Ajeet R. Pathak*, Manjusha Pandey and Siddharth Rautaray Pages 394 - 402 ( 9 )
Background: The large amount of data emanated from social media platforms need scalable topic modeling in order to get current trends and themes of events discussed on such platforms. Topic modeling play crucial role in many natural language processing applications like sentiment analysis, recommendation systems, event tracking, summarization, etc.
Objectives: The aim of the proposed work is to adaptively extract the dynamically evolving topics over streaming data, and infer the current trends and get the notion of trend of topics over time. Because of various world level events, many uncorrelated streaming channels tend to start discussion on similar topics. We aim to find the effect of uncorrelated streaming channels on topic modeling when they tend to start discussion on similar topics.

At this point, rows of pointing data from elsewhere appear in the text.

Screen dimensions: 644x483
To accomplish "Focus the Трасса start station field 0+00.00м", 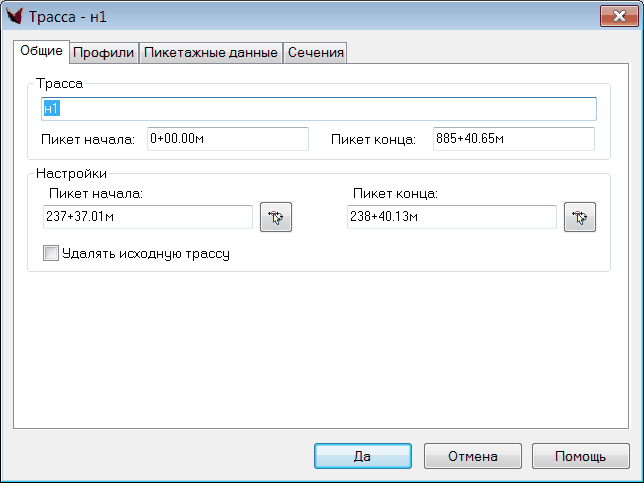I will click(227, 139).
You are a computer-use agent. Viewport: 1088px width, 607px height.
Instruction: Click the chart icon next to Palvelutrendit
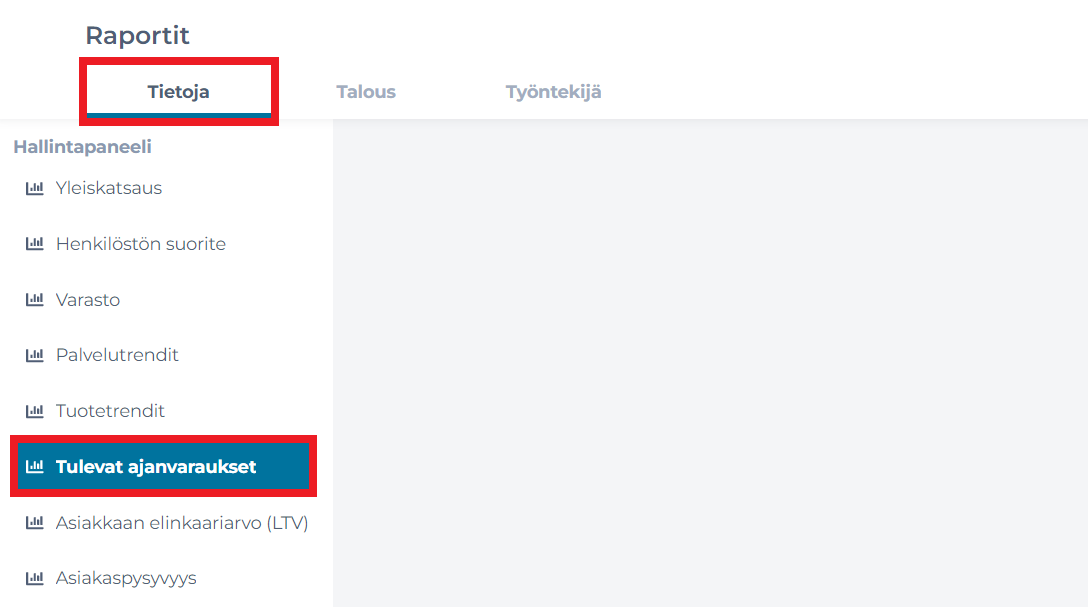tap(35, 355)
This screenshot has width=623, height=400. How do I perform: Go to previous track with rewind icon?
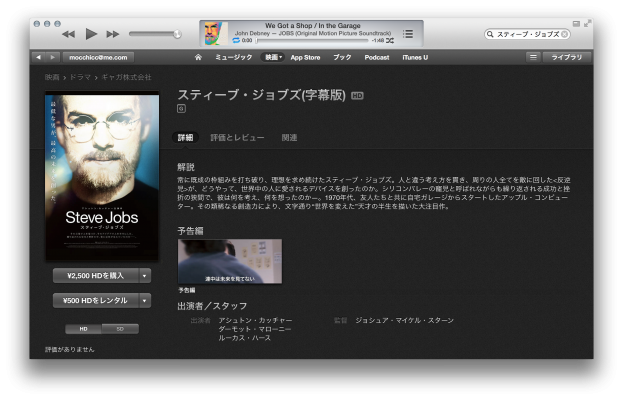(68, 35)
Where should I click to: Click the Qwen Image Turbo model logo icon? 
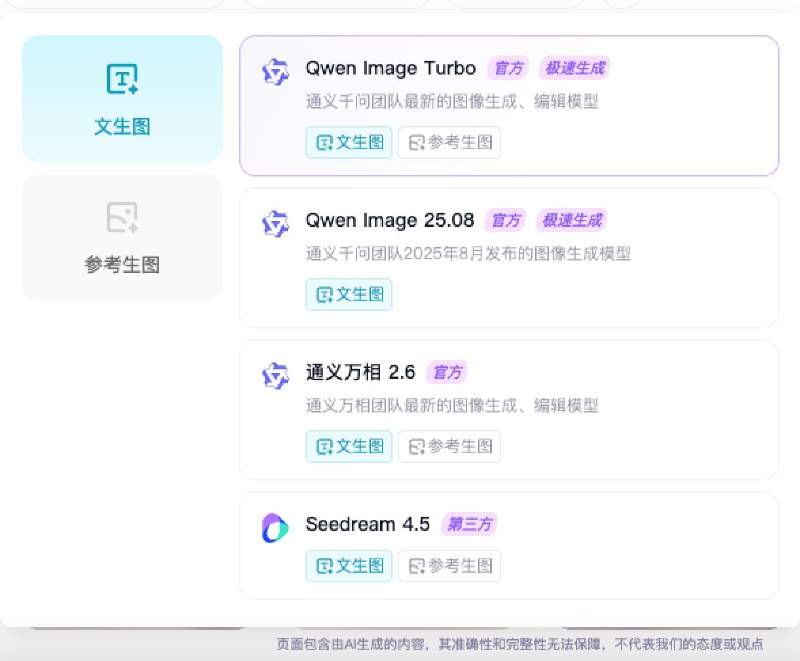point(274,71)
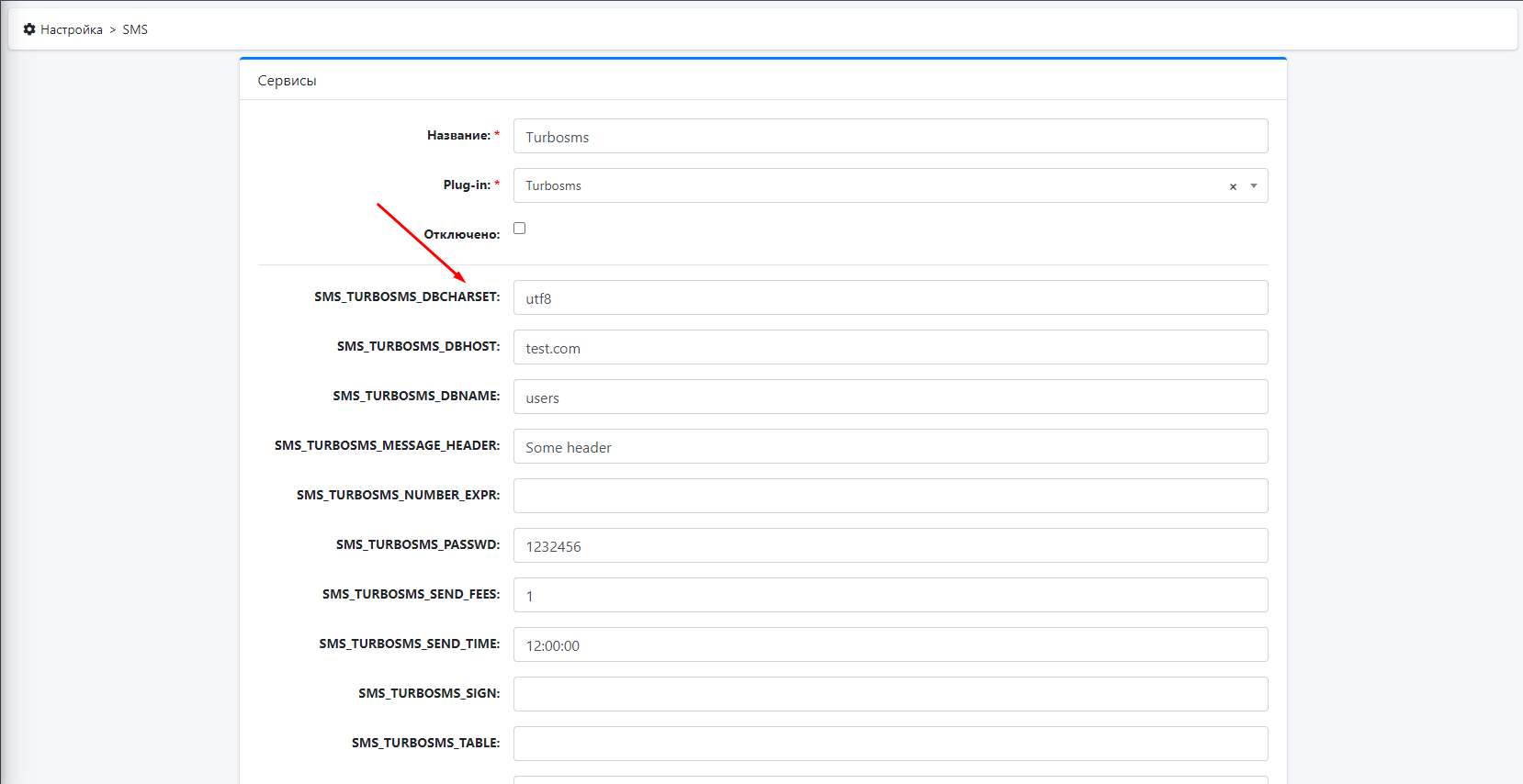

Methods: An adaptive framework for dynamic and temporal topic modeling using deep learning has been put forth in this paper. The framework approximates online latent semantic indexing constrained by regularization on streaming data using adaptive learning method. The framework is designed using deep layers of feedforward neural network.
Results: This framework supports dynamic and temporal topic modeling. The proposed approach is scalable to large collection of data. We have performed exploratory data analysis and correspondence analysis on real world Twitter dataset. Results state that our approach works well to extract topic topics associated with a given hashtag. Given the query, the approach is able to extract both implicit and explicit topics associated with the terms mentioned in the query.
Conclusion: The proposed approach is a suitable solution for performing topic modeling over Big Data. We are approximating the Latent Semantic Indexing model with regularization using deep learning with differentiable ℓ1 regularization, which makes the model work on streaming data adaptively at real-time. The model also supports the extraction of aspects from sentences based on interrelation of topics and thus, supports aspect modeling in aspect-based sentiment analysis.
Big data, temporal topic modeling, online latent semantic indexing, deep learning, data analysis, sentiment analysis.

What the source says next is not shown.